Senior Clinical Research Fellow (Christie-Peter Mac)

A unique opportunity to undertake a 2-year clinical fellowship based between two world leading Phase I units, year 1 spent at The Christie NHS Foundation Trust Manchester, UK, year 2 moving to The Peter MacCallum Cancer Centre Melbourne, Australia. We are seeking an ambitious and innovative individual with an interest in early phase clinical trials and research.

With consultant oversight you will be responsible for seeing new referrals, follow‑ups and managing patients throughout all aspects of their trial experience. There is an opportunity to undertake a postgraduate MD degree fully funded and co‑supervised by colleagues at The Christie and Peter Mac via the University of Manchester.

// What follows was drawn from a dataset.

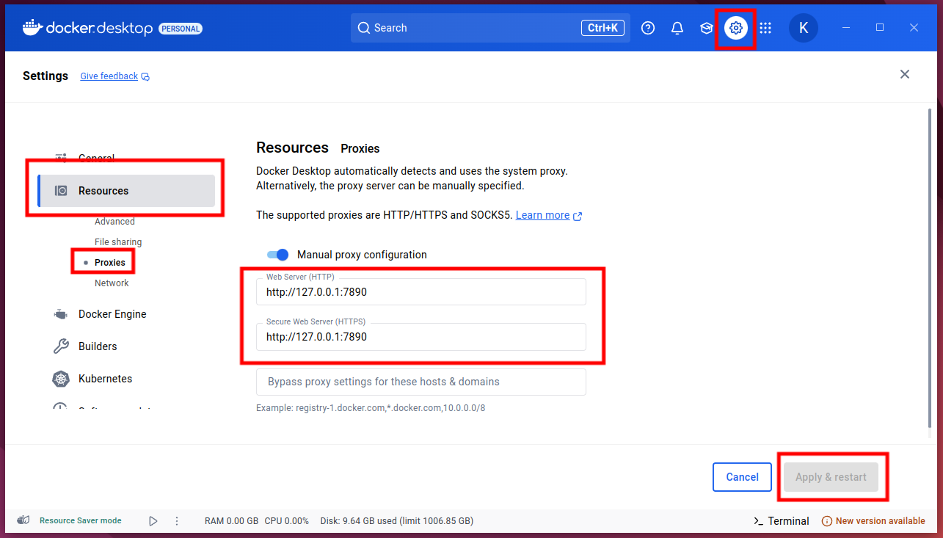Click the whale icon in status bar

The position is suitable for those on a specialist oncology training pathway; preference will be given to those who are towards the end or have completed this, and who wish to gain further experience in experimental medicine, Phase I trials, first‑in‑human trials, clinical pharmacology trials and translational research.

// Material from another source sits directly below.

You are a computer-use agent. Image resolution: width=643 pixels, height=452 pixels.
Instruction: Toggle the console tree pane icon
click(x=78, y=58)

Salary will be on The Christie and Peter Mac scales in line with appropriate clinical experience. Candidates are encouraged to discuss the remuneration package ahead of application. We anticipate the fellowship commencing in Manchester between Summer 2026 and February 2027 with some flexibility.

Please note interviews are likely to be outside of normal UK working hours to facilitate a joint interview panel between The Christie and PMCC.

Main duties of the job

The portfolio includes a diverse range of clinical research trials. Following training, you will be expected to participate in these studies as a sub‑investigator. Trials may include phase I trials of small‑molecule inhibitors, next‑generation chemotherapy trials, combination/multi‑modality phase I trials, advanced therapy trials, molecular characterisation/translational studies and radiotherapy trials.

You will be involved in managing all aspects of trial patients (in outpatient and inpatient settings) across a diverse range of solid tumours, through new patient consultation, consent, screening and follow‑up appointments.

You will attend safety review committee meetings to discuss trial patients and will liaison closely with the Principal Investigators. In addition, you will interface with external stakeholders such as CROs and pharmaceutical sponsors.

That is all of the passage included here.